(EXERCISE DIRECTIONS) Word for word, set down every record that appears below.

INPUT FOR THIS TASK: Begin

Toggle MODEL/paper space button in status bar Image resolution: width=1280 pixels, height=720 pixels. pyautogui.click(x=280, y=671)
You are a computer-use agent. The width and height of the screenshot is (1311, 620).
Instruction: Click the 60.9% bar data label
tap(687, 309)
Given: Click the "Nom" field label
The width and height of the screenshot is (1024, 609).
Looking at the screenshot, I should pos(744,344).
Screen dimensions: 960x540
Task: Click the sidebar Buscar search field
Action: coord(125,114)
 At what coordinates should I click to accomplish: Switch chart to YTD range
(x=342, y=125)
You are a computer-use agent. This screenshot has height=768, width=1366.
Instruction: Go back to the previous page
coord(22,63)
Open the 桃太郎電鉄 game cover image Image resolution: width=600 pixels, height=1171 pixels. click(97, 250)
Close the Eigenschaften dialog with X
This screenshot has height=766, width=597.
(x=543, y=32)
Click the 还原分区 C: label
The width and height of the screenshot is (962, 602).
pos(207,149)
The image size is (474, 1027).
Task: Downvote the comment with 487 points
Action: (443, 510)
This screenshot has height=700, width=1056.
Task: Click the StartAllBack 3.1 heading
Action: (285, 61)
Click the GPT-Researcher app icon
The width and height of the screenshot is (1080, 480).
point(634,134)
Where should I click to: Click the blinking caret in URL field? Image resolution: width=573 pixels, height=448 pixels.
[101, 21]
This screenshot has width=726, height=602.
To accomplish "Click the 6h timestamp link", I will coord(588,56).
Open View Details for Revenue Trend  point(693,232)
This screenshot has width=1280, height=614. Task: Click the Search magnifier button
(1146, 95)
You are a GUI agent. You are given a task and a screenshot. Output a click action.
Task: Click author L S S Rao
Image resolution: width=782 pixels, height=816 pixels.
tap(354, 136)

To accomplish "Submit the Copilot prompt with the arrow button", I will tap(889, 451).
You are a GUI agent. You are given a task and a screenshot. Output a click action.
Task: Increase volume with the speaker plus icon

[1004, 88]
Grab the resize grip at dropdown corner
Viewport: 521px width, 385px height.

INPUT FOR THIS TASK: End

(SOLUTION BELOW)
Toggle MODEL/paper space button in status bar Image resolution: width=1280 pixels, height=720 pixels. pyautogui.click(x=280, y=671)
You are a computer-use agent. The width and height of the screenshot is (1311, 620).
Instruction: Click the 60.9% bar data label
tap(687, 309)
Given: Click the "Nom" field label
The width and height of the screenshot is (1024, 609).
Looking at the screenshot, I should pos(744,344).
Screen dimensions: 960x540
Task: Click the sidebar Buscar search field
Action: coord(125,114)
 At what coordinates should I click to accomplish: Switch chart to YTD range
(x=342, y=125)
You are a computer-use agent. This screenshot has height=768, width=1366.
Instruction: Go back to the previous page
coord(22,63)
Open the 桃太郎電鉄 game cover image Image resolution: width=600 pixels, height=1171 pixels. click(97, 250)
Close the Eigenschaften dialog with X
This screenshot has height=766, width=597.
(x=543, y=32)
Click the 还原分区 C: label
The width and height of the screenshot is (962, 602).
pos(207,149)
The image size is (474, 1027).
Task: Downvote the comment with 487 points
Action: (443, 510)
This screenshot has height=700, width=1056.
Task: Click the StartAllBack 3.1 heading
Action: (285, 61)
Click the GPT-Researcher app icon
The width and height of the screenshot is (1080, 480).
point(634,134)
Where should I click to: Click the blinking caret in URL field? Image resolution: width=573 pixels, height=448 pixels.
[101, 21]
This screenshot has width=726, height=602.
To accomplish "Click the 6h timestamp link", I will coord(588,56).
Open View Details for Revenue Trend  point(693,232)
This screenshot has width=1280, height=614. Task: Click the Search magnifier button
(1146, 95)
You are a GUI agent. You are given a task and a screenshot. Output a click action.
Task: Click author L S S Rao
Image resolution: width=782 pixels, height=816 pixels.
tap(354, 136)

To accomplish "Submit the Copilot prompt with the arrow button", I will tap(889, 451).
You are a GUI agent. You are given a task and a screenshot. Output a click action.
Task: Increase volume with the speaker plus icon

[1004, 88]
Grab the resize grip at dropdown corner
Viewport: 521px width, 385px height.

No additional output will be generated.